Using Garden Greens

The silliest gardening problem I have is using what I grow. I tend to plant one or two each of many different special plants, and then as “I only have one!” of the adult, find myself “saving it” for some occasion which never arrives, and it overmatures or rots in the fridge or gets eaten by rabbits. This is made more likely, as due to an immense maple shading most of my backyard, I primarily focus on greens-producing plants as most likely to yield well – and many leafy things require a good-sized patch in order to make a meal.

What to do with tiny amounts of random green leafies?

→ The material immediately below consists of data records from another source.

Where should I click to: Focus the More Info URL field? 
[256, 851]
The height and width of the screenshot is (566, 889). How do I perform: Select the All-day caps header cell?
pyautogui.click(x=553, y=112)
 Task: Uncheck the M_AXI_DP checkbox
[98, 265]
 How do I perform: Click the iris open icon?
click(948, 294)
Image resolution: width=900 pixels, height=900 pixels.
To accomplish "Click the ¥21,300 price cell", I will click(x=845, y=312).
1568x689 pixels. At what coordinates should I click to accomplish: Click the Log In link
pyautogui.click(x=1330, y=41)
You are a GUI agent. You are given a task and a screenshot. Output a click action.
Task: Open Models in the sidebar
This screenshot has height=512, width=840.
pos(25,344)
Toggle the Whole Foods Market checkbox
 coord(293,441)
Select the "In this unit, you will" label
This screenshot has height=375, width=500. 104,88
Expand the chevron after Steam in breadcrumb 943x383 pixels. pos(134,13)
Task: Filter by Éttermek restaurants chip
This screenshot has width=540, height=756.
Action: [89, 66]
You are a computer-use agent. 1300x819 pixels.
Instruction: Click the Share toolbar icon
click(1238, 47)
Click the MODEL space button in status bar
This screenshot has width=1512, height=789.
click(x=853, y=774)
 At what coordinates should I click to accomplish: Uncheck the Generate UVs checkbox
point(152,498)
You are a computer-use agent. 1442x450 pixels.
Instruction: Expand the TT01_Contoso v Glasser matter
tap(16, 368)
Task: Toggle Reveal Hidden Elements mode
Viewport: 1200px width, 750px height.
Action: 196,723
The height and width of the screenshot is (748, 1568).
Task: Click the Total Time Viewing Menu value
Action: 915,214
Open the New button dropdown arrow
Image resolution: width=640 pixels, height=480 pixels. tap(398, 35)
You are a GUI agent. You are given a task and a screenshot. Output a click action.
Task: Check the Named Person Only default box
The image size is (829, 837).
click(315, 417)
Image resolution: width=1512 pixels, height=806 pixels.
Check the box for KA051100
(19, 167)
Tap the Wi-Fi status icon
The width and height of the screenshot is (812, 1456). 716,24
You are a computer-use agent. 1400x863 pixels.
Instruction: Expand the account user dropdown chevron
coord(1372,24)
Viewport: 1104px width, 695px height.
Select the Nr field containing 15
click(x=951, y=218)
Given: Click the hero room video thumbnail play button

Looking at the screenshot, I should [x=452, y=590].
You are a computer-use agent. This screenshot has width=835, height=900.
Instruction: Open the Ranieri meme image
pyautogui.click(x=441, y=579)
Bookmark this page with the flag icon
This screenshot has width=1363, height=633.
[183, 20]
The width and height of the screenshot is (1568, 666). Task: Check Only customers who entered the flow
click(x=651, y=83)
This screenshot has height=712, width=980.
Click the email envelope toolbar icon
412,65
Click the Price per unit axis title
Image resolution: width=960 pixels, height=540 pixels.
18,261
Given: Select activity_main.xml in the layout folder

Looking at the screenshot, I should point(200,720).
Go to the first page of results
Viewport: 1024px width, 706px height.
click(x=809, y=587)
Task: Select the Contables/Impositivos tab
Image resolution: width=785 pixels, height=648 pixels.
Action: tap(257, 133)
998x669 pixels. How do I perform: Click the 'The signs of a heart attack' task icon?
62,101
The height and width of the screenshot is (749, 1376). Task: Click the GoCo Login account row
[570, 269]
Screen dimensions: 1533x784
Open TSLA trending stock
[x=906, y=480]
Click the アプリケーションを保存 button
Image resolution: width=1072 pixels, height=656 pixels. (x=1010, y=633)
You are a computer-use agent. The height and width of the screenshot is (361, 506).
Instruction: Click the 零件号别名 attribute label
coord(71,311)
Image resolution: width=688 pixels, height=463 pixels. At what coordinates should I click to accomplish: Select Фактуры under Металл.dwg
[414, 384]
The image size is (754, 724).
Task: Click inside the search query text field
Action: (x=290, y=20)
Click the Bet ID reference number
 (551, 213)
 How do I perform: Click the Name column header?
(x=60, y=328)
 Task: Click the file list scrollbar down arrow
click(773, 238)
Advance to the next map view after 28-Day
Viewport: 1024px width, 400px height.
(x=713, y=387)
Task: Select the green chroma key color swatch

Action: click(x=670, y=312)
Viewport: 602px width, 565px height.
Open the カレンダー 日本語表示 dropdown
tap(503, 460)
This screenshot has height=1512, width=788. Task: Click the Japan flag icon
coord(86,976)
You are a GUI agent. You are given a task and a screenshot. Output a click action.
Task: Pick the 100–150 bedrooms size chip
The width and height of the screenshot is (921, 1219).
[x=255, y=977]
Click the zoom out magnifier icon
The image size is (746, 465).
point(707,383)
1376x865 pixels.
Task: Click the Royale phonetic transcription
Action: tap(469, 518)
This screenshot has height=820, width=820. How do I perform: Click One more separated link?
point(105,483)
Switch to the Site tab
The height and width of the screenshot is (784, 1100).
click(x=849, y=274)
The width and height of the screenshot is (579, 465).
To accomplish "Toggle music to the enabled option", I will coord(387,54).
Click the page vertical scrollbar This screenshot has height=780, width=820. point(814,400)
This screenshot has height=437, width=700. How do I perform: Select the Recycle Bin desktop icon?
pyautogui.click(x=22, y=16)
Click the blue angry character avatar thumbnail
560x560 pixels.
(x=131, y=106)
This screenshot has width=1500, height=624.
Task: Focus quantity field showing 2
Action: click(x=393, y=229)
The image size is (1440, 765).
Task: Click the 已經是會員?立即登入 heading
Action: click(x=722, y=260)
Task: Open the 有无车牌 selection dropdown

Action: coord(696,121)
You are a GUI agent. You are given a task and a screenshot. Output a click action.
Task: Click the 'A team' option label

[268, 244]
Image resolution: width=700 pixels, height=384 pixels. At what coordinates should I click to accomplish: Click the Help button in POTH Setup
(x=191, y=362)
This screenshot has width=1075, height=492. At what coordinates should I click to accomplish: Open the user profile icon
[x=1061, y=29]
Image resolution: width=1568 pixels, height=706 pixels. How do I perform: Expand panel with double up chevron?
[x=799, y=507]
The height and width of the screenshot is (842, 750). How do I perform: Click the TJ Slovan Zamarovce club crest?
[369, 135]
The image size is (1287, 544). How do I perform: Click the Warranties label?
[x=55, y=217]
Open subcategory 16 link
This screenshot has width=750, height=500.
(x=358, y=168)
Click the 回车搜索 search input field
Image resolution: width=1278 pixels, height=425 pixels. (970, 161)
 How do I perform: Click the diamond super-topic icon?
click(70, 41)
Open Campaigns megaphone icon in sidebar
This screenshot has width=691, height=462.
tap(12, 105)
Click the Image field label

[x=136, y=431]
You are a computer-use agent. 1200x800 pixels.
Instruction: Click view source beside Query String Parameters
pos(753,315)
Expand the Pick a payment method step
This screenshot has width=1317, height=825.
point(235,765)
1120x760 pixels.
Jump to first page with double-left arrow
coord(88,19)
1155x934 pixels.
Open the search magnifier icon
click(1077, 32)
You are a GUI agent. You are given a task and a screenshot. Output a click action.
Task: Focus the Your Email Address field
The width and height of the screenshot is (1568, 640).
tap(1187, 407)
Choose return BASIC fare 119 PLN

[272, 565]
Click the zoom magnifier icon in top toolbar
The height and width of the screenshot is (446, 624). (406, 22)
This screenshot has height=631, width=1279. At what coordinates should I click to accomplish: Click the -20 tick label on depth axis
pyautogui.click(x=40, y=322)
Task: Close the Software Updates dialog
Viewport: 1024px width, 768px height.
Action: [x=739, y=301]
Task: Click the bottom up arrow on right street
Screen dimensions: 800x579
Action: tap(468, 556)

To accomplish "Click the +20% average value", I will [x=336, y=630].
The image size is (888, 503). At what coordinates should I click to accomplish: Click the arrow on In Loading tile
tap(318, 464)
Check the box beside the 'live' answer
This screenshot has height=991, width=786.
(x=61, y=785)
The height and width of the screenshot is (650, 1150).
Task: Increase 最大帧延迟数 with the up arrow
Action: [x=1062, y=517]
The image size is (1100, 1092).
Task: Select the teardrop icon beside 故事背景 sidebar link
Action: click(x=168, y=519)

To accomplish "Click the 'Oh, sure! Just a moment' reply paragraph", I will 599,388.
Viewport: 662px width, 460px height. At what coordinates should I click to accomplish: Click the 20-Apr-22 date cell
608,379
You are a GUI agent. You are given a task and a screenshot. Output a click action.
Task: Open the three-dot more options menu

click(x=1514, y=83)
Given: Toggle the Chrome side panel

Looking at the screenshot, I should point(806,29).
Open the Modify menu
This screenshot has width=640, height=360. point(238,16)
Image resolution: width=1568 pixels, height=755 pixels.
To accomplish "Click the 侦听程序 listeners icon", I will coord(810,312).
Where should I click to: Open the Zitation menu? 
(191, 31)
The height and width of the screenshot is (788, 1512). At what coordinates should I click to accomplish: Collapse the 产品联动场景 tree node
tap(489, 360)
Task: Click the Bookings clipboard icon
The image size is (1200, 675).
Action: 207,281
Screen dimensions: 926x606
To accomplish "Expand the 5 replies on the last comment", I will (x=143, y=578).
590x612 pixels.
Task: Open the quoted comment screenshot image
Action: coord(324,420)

  • Assortment salads, of course. But to control the unruly texture of tasty-but-fuzzy things like radish thinnings and young borage leaves, kale thinnings and silvery young lambsquarters, it can be fun to stack the leaves and thinly slice them into a chiffonade. Dress the ribbons with something light like vinaigrette. This also works well to incorporate bright citric sorrel, oxalis or purslane without it being tooo surprising to bite into.
  • Soup! Chopped carrot greens make a great addition to soup you’ve used the young carrots in; same with beets.
  • There is a traditional German/Ukrainian dish that wraps bread dough in beet leaves, then bakes the rolls touching each other in a pan with a bit of cream and onions underneath.
  • Consult your nearest Greek cookbook. Greek cuisine is expert at using lots and lots of different kinds of greens (horta), as their islands are famous for their horticultural variety. Where do you think the word “horticulture” came from?

Use this tasty Greek pie filling baked between layers of pie crust, puff pastry, thick phyllo, or wrapped up in individual egg roll wrappers and fried.

  •  2 pounds mixed Greens of Any Sort
  • 1/4 cup plus 3 tablespoons olive oil
  • 3 leeks (white part plus 3″ of the green part), thinly sliced
  • 6 scallions, thinly sliced
  • 1 cup coarsely chopped flat-leaf parsley
  • 2 cups crumbled feta
  • 1 cup coarsely chopped fennel fronds plus tender stalks, or fresh dill
  • Fresh ground pepper and salt

Rinse greens, drain lightly and place in a large pot. Cook over high heat, stirring, until wilted. The water clinging to the leaves will help to steam them. Let cool, then squeeze out any extra liquid and chop coarsely.

Saute the leeks in 1/4 cup of the oil until tender, about 6 minutes. Add the scallions and cook for 3 minutes more. Add the wilted greens, parsley, and the rest of the oil and saute for 4 more minutes until most of the liquid has evaporated. Remove from heat and add the feta, fennel or dill, and pepper to taste. The cheese may be salty enough you don’t need to add more salt.

Stuff into your favorite pastry case and cook according to its directions.